Announcements from the International Monetary Fund are worded in such a way that everyone reading them comes away with something slightly different. So shortly after today’s report on the UK economy was released, Ed Balls put out a statement saying the report was a ‘very serious warning to the Chancellor that urgent action to boost jobs and growth is needed’. He concluded his press release by asking ‘how much worse do things have to get before the Chancellor finally changes course?’.
Now, today’s report from the IMF is not cheery reading for George Osborne. It passes this bleak judgement on the economy:
‘Recovery has stalled. Post-crisis repair and rebalancing of the UK economy is likely to be more prolonged than initially envisaged. Confidence is weak and uncertainty is high. Looking ahead, the economy is expected to grow modestly, but with current policy settings the pace will be insufficient to absorb significant slack in the economy, raising the risk of a permanent loss of productive capacity.’

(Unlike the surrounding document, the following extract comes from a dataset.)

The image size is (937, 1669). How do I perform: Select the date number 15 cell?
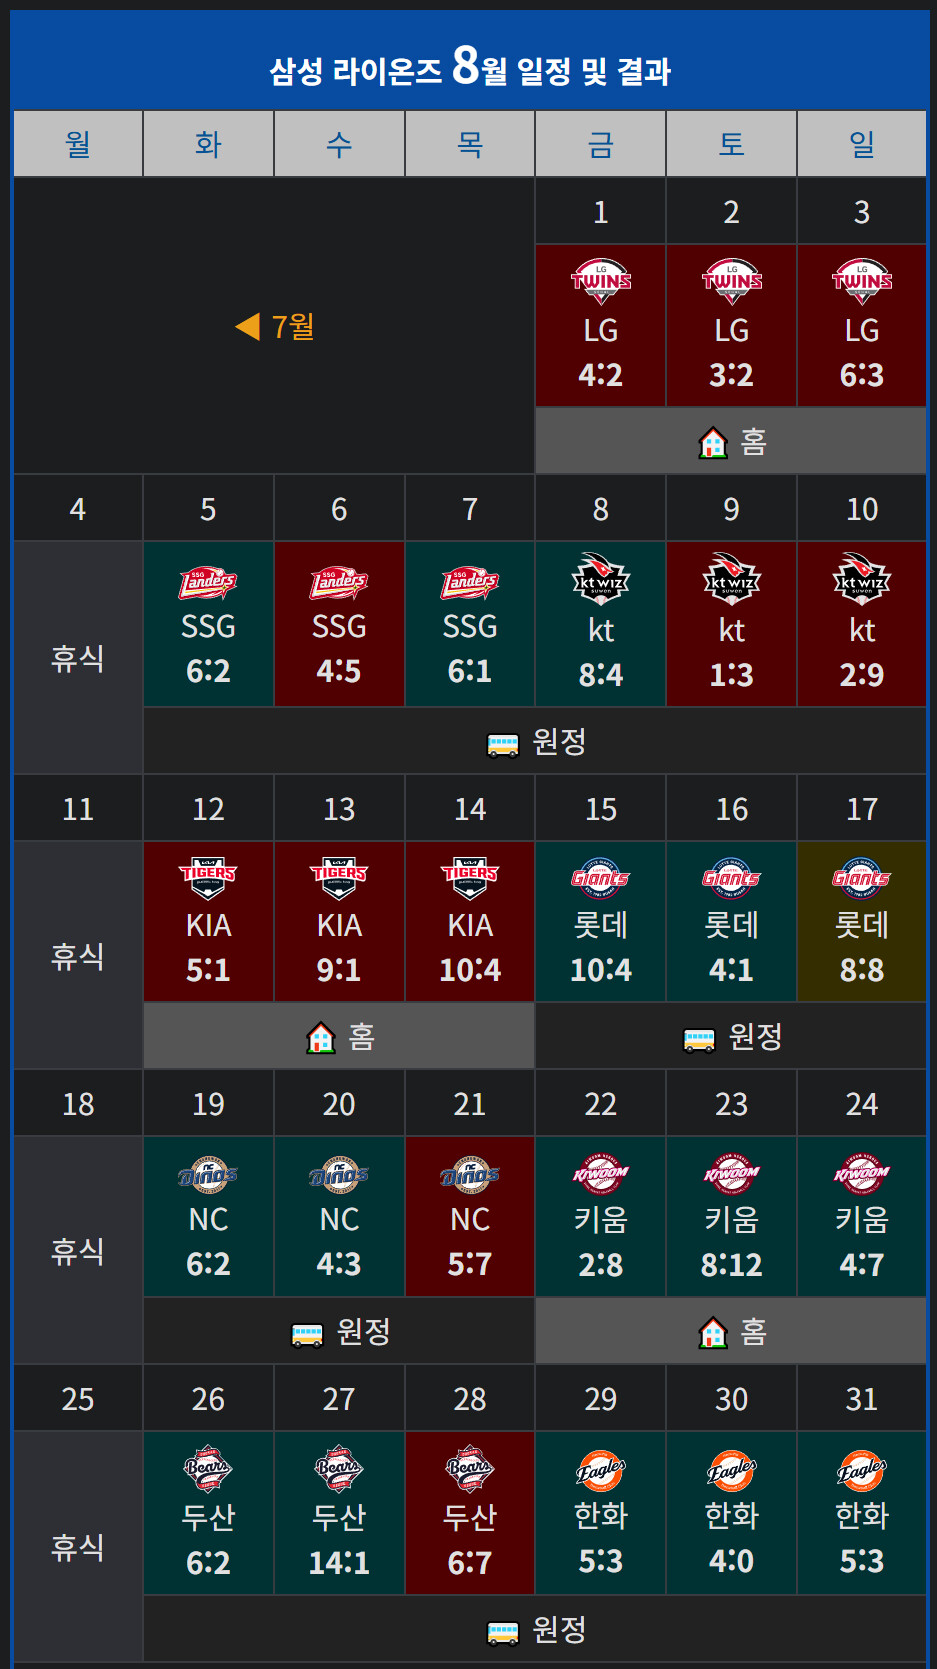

For one thing, the report says Osborne could miss his target of having net debt as a share of GDP falling by 2015/16. And for another it repeats the warning it issued in May that the government will need to slow the pace of cuts if growth continues to stall and unemployment does not fall in early 2013. It says:
‘In particular, fiscal adjustment for FY13/14 would need to be scaled back if growth does not build momentum by early 2013. Current plans envisage structural adjustment accelerating from ½ per cent of GDP in FY12/13 to nearly 1½ per cent of GDP in FY13/14. Such an acceleration may be difficult for the economy to handle if it remains very weak. The planned pace of fiscal tightening may need to ease before FY13/14 if the outlook deteriorates sharply before then.’